* _DESCRIPTION OF THE TASK_: Output each line of the data below as a Markdown table with the columns "Line No." and "Content", skipping blank lines. Omit the pictures.

Item coordinate data
···

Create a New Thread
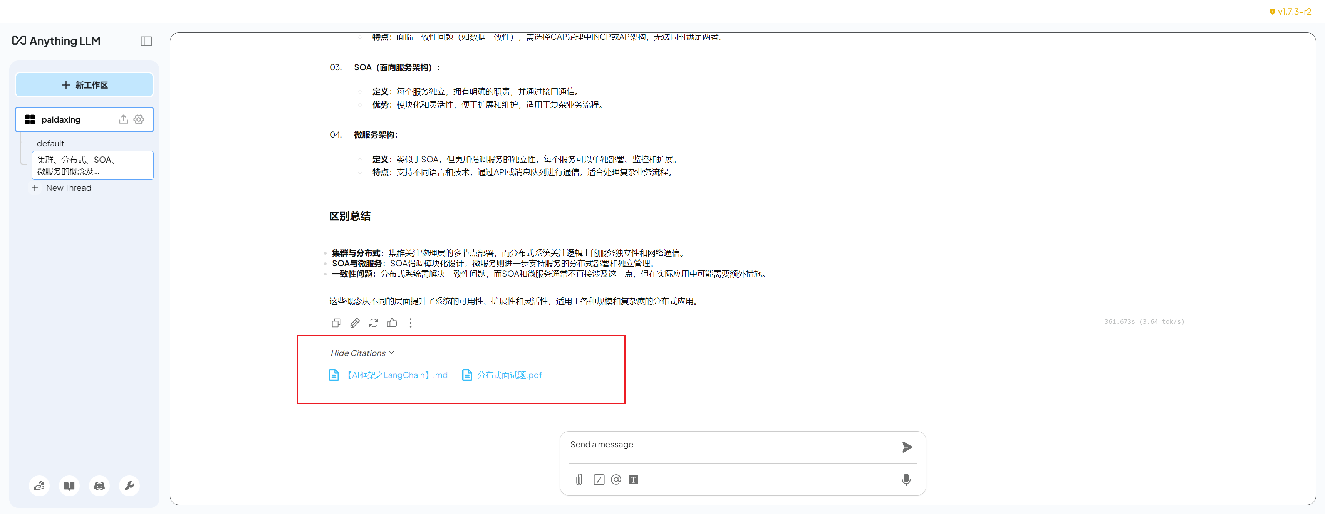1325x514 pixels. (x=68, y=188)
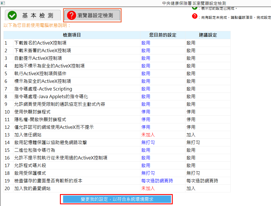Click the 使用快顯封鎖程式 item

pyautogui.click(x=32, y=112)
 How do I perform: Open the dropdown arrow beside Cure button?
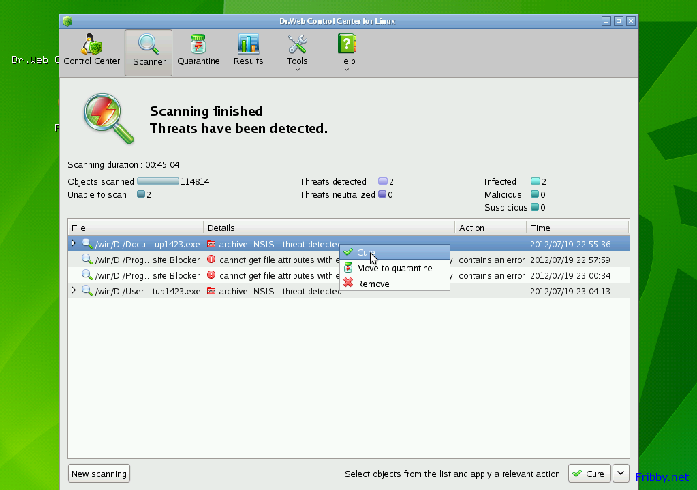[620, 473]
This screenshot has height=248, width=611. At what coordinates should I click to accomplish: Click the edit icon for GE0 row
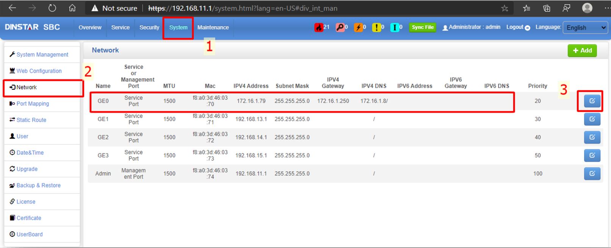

···

* _CORRECT RESULT_:
| Line No. | Content |
|---|---|
| 1 | Create a New Thread |
| 2 | 1325x514 pixels. (x=68, y=188) |
| 3 | Click the 使用快顯封鎖程式 item |
| 4 | pyautogui.click(x=32, y=112) |
| 5 |  How do I perform: Open the dropdown arrow beside Cure button? |
| 6 | [620, 473] |
| 7 | This screenshot has height=248, width=611. At what coordinates should I click to accomplish: Click the edit icon for GE0 row |